Since Gov. Chris Sununu's recent declaration of all non-essential businesses needing to close, those considered essential still keep doors open to offer food for pickup or delivery, services like landscaping and floral still operate, and some are morphing original ways of doing things into additional essential support for the community.
Downtown Derry distillery Doire is currently utilizing alcohol supplies to make hand sanitizer. The Tupelo Music Hall, shutting down performance operations for the time being, is working on serving up food and supplies for those in need.
Bud Evans, a longtime downtown business owner keeps his downtown Derry Feed and Supply open, offering pet and livestock needs, garden materials and much more.
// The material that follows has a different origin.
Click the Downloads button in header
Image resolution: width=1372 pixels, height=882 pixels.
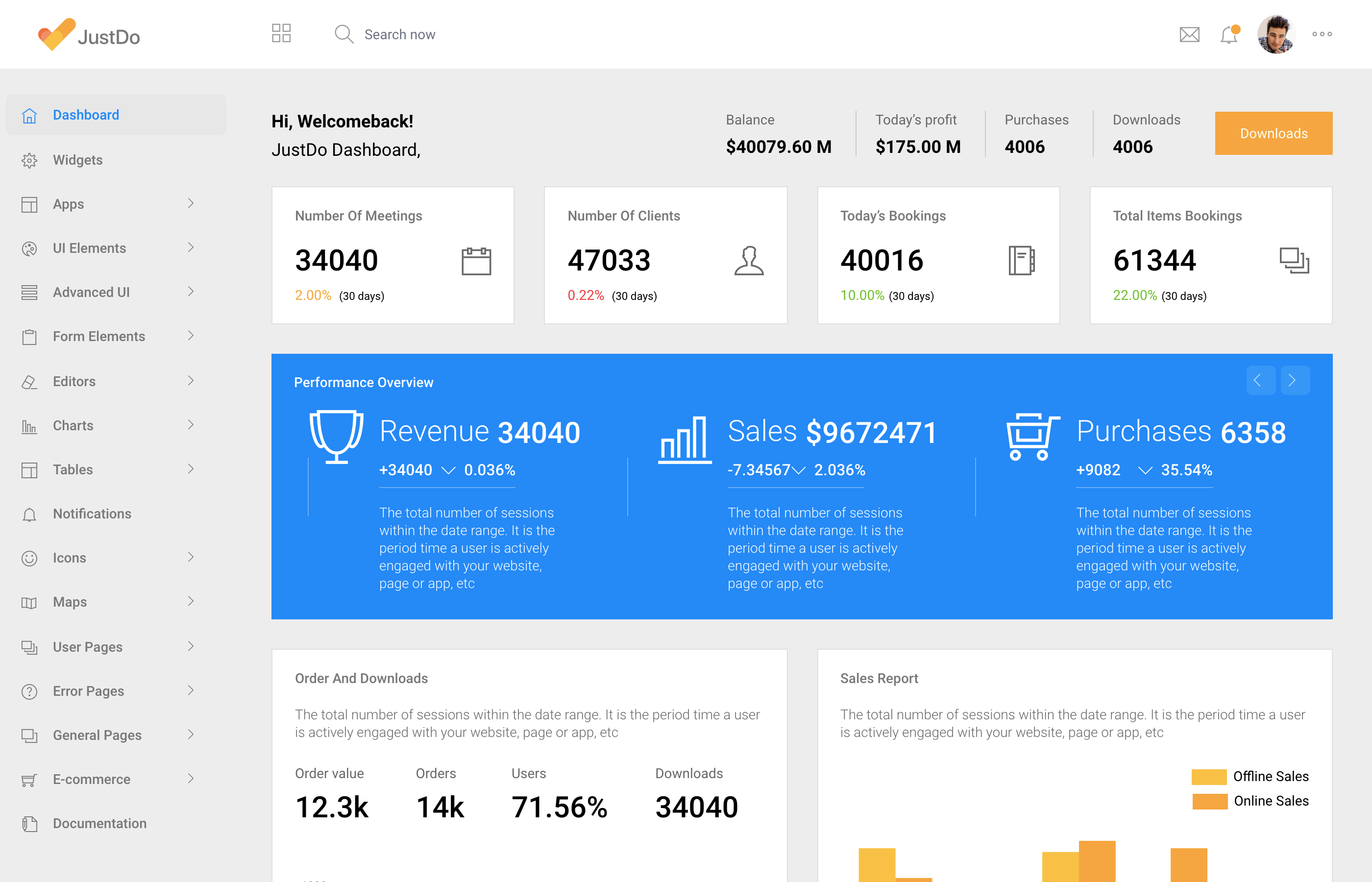[x=1273, y=133]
With what's happening currently, Evans said he is one of the lucky ones.
"We are blessed," Evans said, "and fortunate to be able to stay open."
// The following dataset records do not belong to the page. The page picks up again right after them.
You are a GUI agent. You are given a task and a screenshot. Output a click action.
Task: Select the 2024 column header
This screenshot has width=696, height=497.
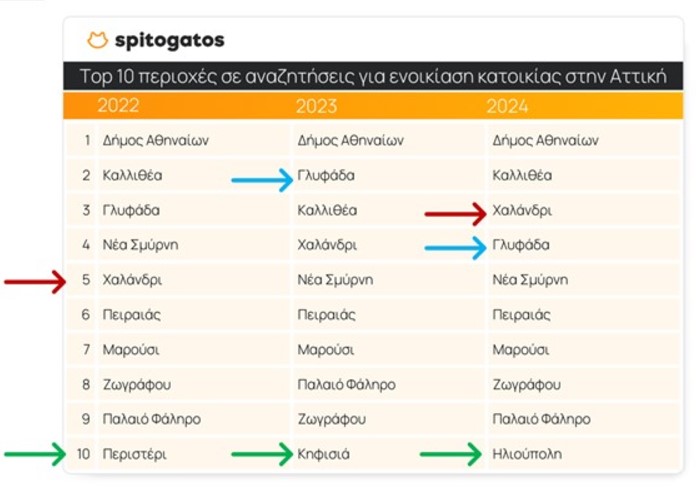click(x=507, y=106)
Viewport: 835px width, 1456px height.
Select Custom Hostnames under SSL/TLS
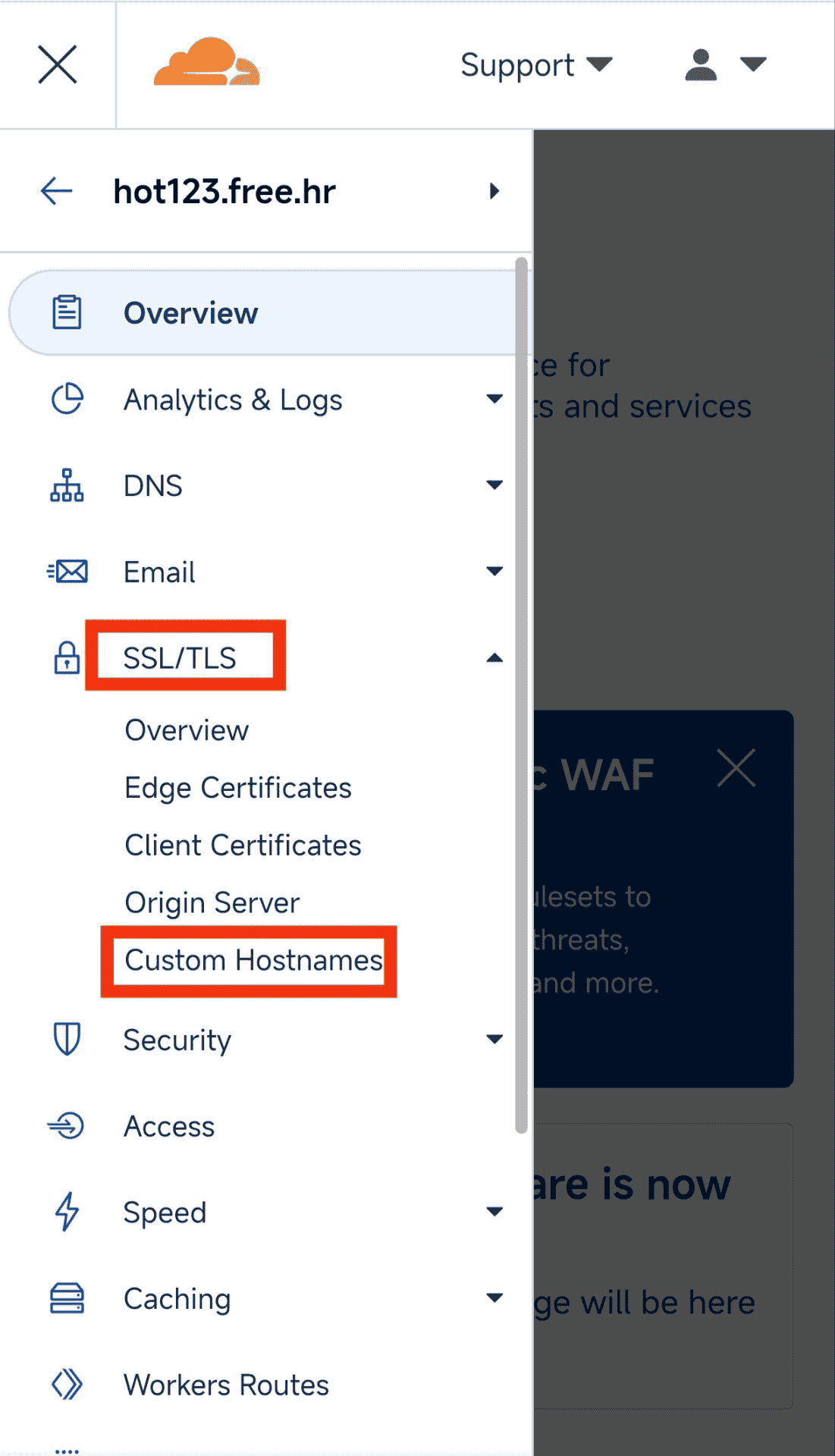253,960
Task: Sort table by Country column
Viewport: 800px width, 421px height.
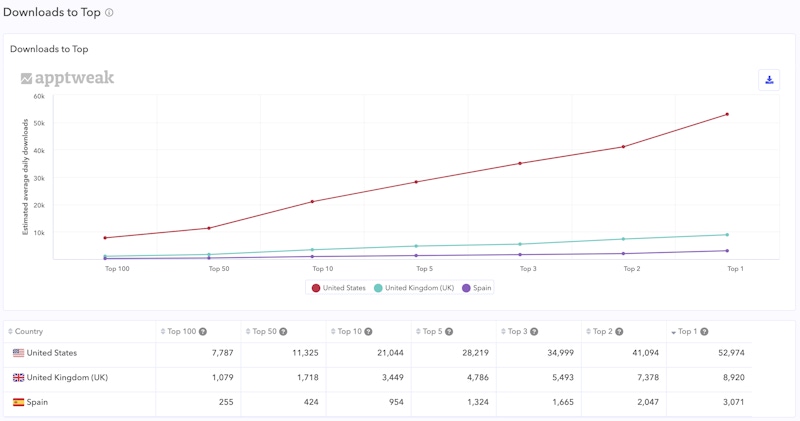Action: coord(28,332)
Evans said customers are very supportive, but are a little on edge, coming in with masks and safely keeping their distance.
The store does a lot of pickup and curbside delivery for various materials. Evans also stressed keeping the store as clean as possible is a must.
"Whatever it takes," Evans said. "We are trying to do what we can."
He added the store's springtime chick selection is very popular. About 100 more fluffy birds were expected this week.
"There's a big interest in chicks," he said, "and a lot of interest in gardening."
Eddie Leon of La Carreta restaurants said his Derry location remains closed due to some water issues, but other locations, including Londonderry, are offering pickup for customers.
"We've had a decent amount of takeout," he said. "We can't complain."
Leon added he has been able to retain about 20 employees to help keep the food business afloat.
Add in some community support and Leon is also reaching out to help others.
Recently, Leon and his restaurant, along with sponsor support, provided meals to senior citizens at the Londonderry Senior Center as well as providing food to other organizations like the Londonderry Lions Club, Boys and Girls Club of Greater Derry, the YMCA in Londonderry and the Derry Veterans Assistance Fund.
Londonderry's Senior Affairs Director Catherine Blash said it was a generous offer by Leon, as he also works hard with his own business while thinking of others.
Blash said seniors appreciated the help during these challenging times. She said the center is working hard to maintain connections safely and remotely.
"So far, everybody we speak with, they are doing well," she said. "We are trying to keep everybody together."
Derry Town Councilor Neil Wetherbee has lived in the community 19 years and said he is encouraged by how local businesses are reaching out to not only residents, but to each other.
He credited businesses like Studio Lab that hosted a St. Patrick's Day show featuring the band Dropkick Murphys and is now trying to refocus efforts to work with other groups and industries hoping to do events remotely.
Wetherbee also cited Leon, whose family suffered a home fire earlier this year but still reaches out to support communities by offering meals to those needing support.
"And Andy Day, (of Doire), also hurting business-wise, but sees a need for hand sanitizer and has an ability to fill that need and just jumps into action," Wetherbee said.
With so many people practicing random acts of kindness during this troubling time, Wetherbee said he has faith that no matter how tough, the community will bounce back.
"There's no doubt we are in for a touch stretch, but we really just need to shift our paradigms and try the best we can to refocus on what's really important," he said. I think Derry is already making that shift and that's going to continue."